* _TEXTO PARA LEITURA_:
____

Todos conhecem, mesmo que seja por alto, a lei da reciprocidade. Ela apresenta enunciados diferentes e perpassa diversas doutrinas religiosas; está no Oriente e no Ocidente; valeu no passado, vale hoje e não creio que esteja próxima de ser revogada. Seus principais pilares, aqui apresentados com as minhas palavras em adaptação livre, proclamam que você colherá aquilo que planta e, também, receberá dos outros o que para eles deseja. Enfim, é de uma justiça atroz – e combinar estas duas palavras deveria servir de alerta.

Bom, e onde estaria a atrocidade da justa lei? No fato de ela ser aplicada apenas para si. Uma lei absolutamente personalista, inescapável e meritocrática. Ela é em tudo reativa; suas consequências estão atreladas aos nossos desejos, pensamentos e ações. Quando compreendemos a natureza da reciprocidade, tornamo-nos melhores por interesse e, sim, sentir-se bem e prosperar é um interesse bastante legítimo. Tipo a máxima do malandro que fica honesto para se dar bem, isto é, por pura malandragem. O problema é que não anda fácil ser Ghandi hoje em dia.

____

* _TRECHO DE DADOS_:
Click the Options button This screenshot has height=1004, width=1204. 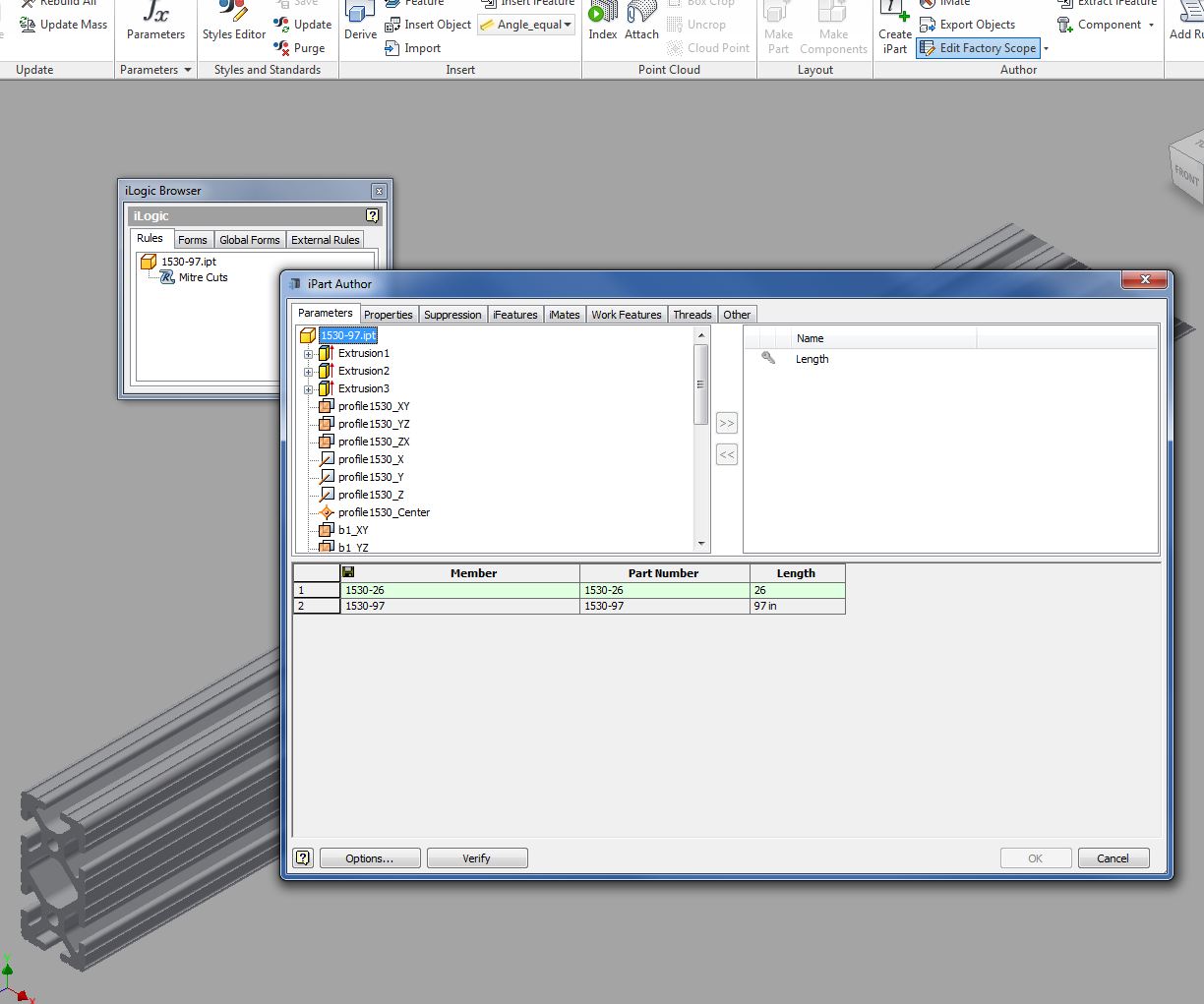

____

* _ENUNCIADO DA TAREFA_: Dê continuidade ao texto sobre a lei da reciprocidade, começando logo depois da última frase. O material não tem relação nenhuma com o texto sobre a lei da reciprocidade.

* _RESULTADO FINAL_:
Por exemplo, hoje mesmo no trânsito. Estamos calmos, apesar da avenida engarrafada e dos buracos no asfalto. Daí um – ou uma – animal calca o dedo na buzina com força e insistência mesmo sabendo que esta atitude não fará a fila andar. Eu escrevi e você leu a crônica no Metro Jornal e deseja obedecer a lei da reciprocidade e pensar o bem a qualquer custo e ter compaixão dessa alma atormentada e imaginar que os decibéis são consequência de algum sofrimento ou trauma. Só que não dá, não dá. A única ideia factível é indagar em pensamento ou aos berros: por que não enfia o dedo no próprio nariz até sangrar? (Digo nariz, mas se pode ser mais contundente.) E, fazendo isso, alimentamos a coluna do ódio no balanço urbano.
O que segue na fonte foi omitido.